## Document passage

Despite the advantages of the fuzzy logic controller mentioned above, there are some 
problems associated with the fuzzy controller that hinders its wider application. One of the 
issues is its lack of a systematic way to develop and modify its rules, and as a result the 
creation and modification of fuzzy rules often depend on trial and error or pure experimen- 
tation. Several approaches have been proposed to address this issue. One of the proposed 
approaches is to use a self-learning mechanism to learn the desirability of rules and modify 
the consequent part of the fuzzy rules accordingly. 

The issue of self-learning is to let the system itself learn the proper control actions 
through a given number of trials. Several techniques have been developed or proposed to 
accomplish the goal of self-learning during recent years. Barto et al [2] proposed a learning 
mechanism composed of two neuron-like elements called the adaptive critic element (ACE) 
and the associative search element(ASE). Lee[5j integrated this idea into a fuzzy control 
system and applied it to the well-known pole-balancing problem. Chen[3] used a similar 
approach with slight modification, and applied it to three similar dynamic process. One 
important aspect of SFLC that has not been properly addressed is that the performance of 
a self-learning fuzzy controller is application dependent and the different dynamics of the 
controlled process requires different treatment in the design of a SFLC. In the following sec- 
tions, the issues related to the design of a SFLC in general and for a particular petrochemical 
process are discussed.

## Supplied information
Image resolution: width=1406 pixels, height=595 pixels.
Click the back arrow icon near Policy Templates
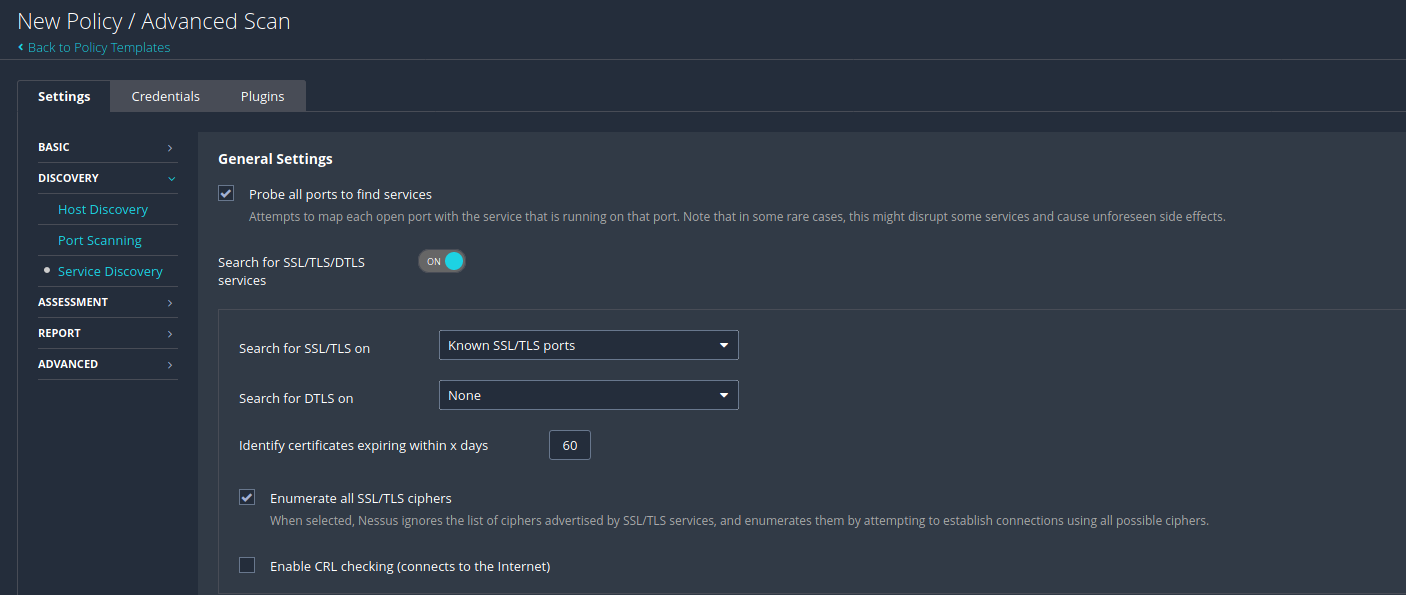pos(21,48)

## Short task
Resume the passage on self-learning fuzzy controllers, starting right after its final sentence.

## Solved problem
2 Description of the Control Process and SFLC 

The control process for this research is a simple gas-fired water heater, since it is widely 
used in the petrochemical industry and an accurate simulation model was available. The 
inlet water at a certain temperature and feed rate enter a stirred tank heated by a gas 
burner. At a certain point downstream the outlet water temperature is measured by a 
sensor. The resultant time delay is known as dead time. The controller calculates the 
temperature difference between the current value and the desired (or “setpoint”) value, 
i.e., the error, and adjusts the valve controlling the gas supply accordingly. The initial 
temperature reading of the water tank is assumed to be at room temperature level. For a 
more detailed description of the control process, see [4]. The control task is first to heat the 
tank to the desired set point and then to keep the temperature at the desired level in the 
presence of sensor noise and changing operating conditions.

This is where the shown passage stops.